> [What to produce]: Reproduce the records below exactly, but leave their pictures out of the copy.

[Collected data entries]
Segment Open
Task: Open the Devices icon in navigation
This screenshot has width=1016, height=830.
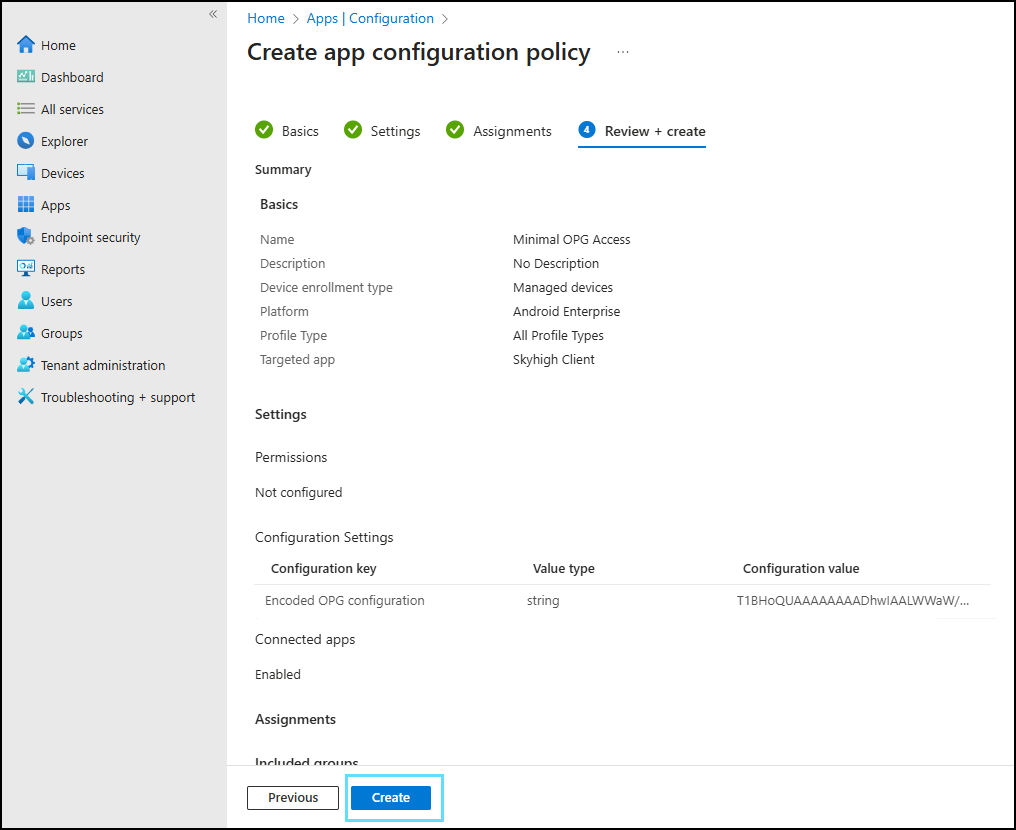Action: [26, 173]
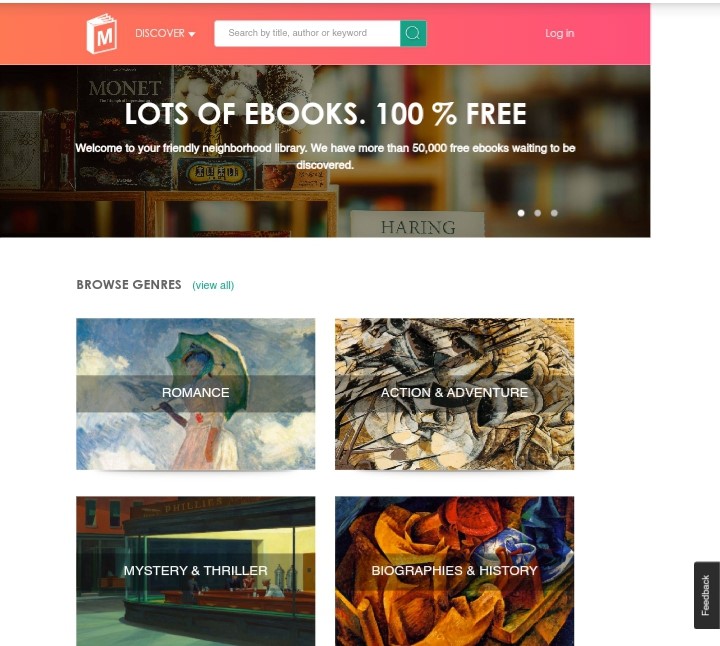720x646 pixels.
Task: Select the third carousel slide dot
Action: point(554,213)
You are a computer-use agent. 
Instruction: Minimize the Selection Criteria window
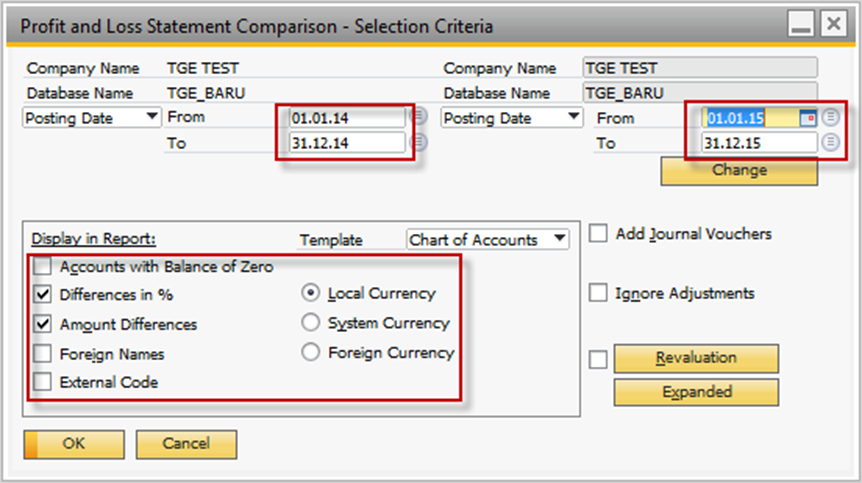click(800, 24)
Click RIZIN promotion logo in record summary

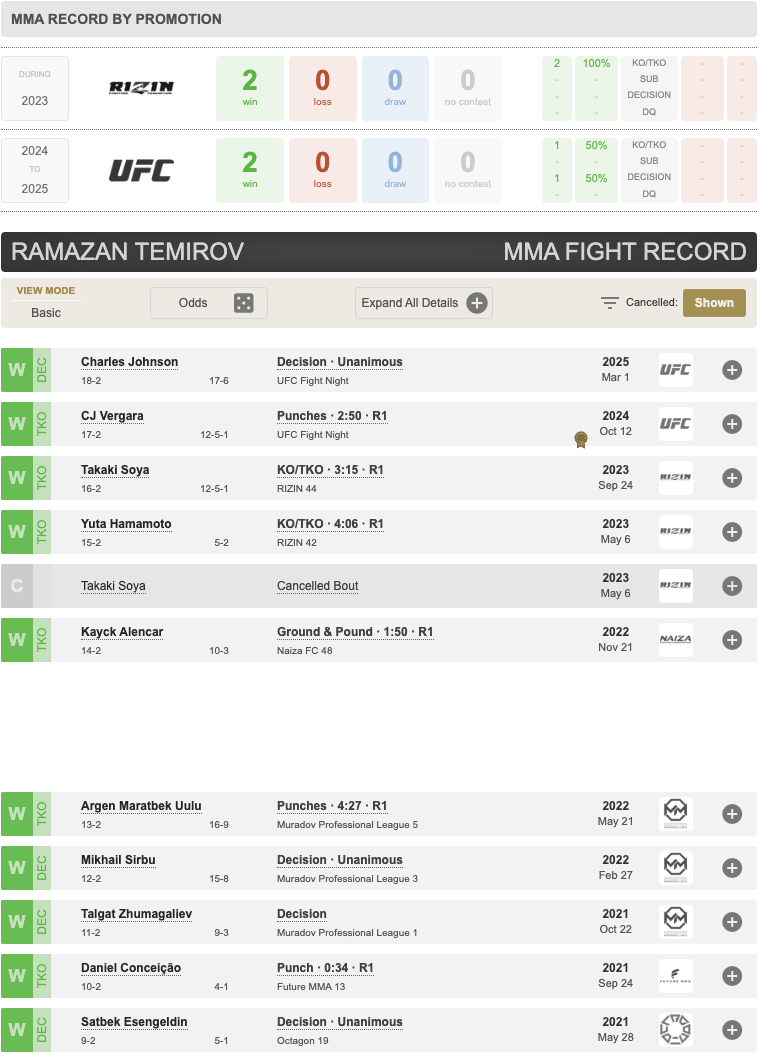(142, 88)
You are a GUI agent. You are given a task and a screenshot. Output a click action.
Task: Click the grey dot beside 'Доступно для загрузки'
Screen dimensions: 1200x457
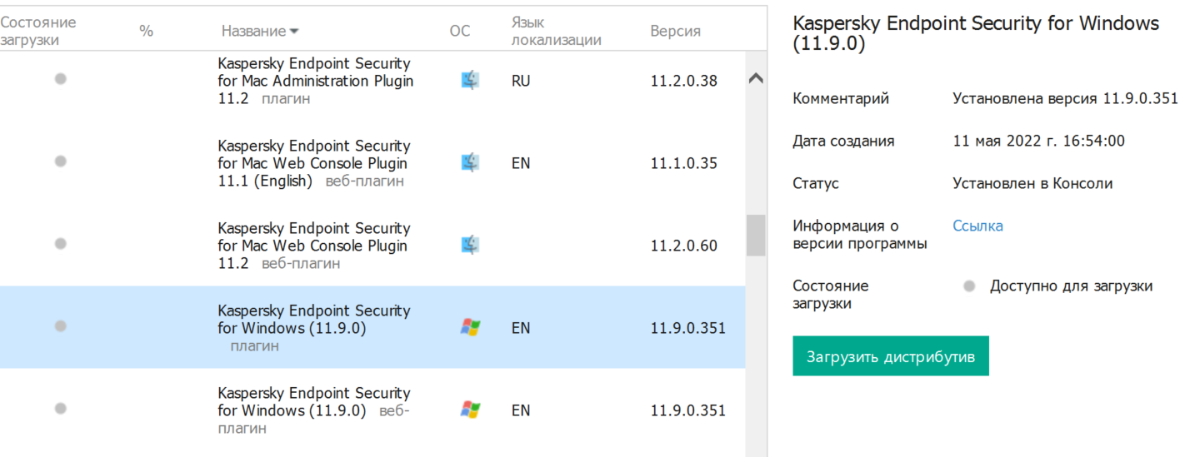coord(968,287)
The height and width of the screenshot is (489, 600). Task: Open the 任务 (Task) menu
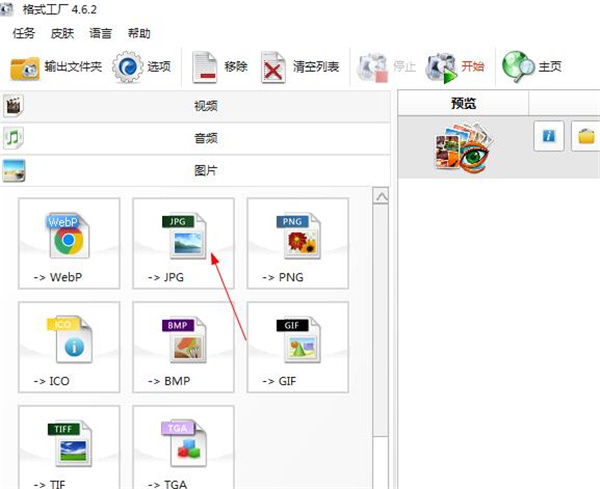24,33
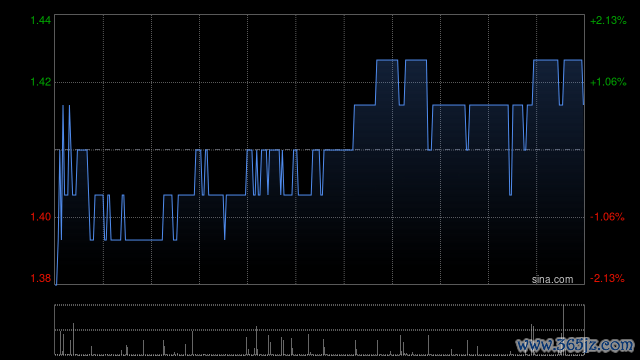Click the price line's lowest point at 1.38
Viewport: 640px width, 360px height.
56,284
Segment Closed
> [Answer to the exercise]:
Task: Open the Devices icon in navigation
This screenshot has width=1016, height=830.
Action: [26, 173]
720x646 pixels.
Task: Select the third carousel slide dot
Action: point(554,213)
You are a computer-use agent. 
Instruction: Minimize the Selection Criteria window
click(800, 24)
Click RIZIN promotion logo in record summary

(142, 88)
You are a GUI agent. You are given a task and a screenshot. Output a click action.
Task: Click the grey dot beside 'Доступно для загрузки'
Screen dimensions: 1200x457
coord(968,287)
The height and width of the screenshot is (489, 600). Task: Open the 任务 (Task) menu
24,33
Click the price line's lowest point at 1.38
Viewport: 640px width, 360px height.
56,284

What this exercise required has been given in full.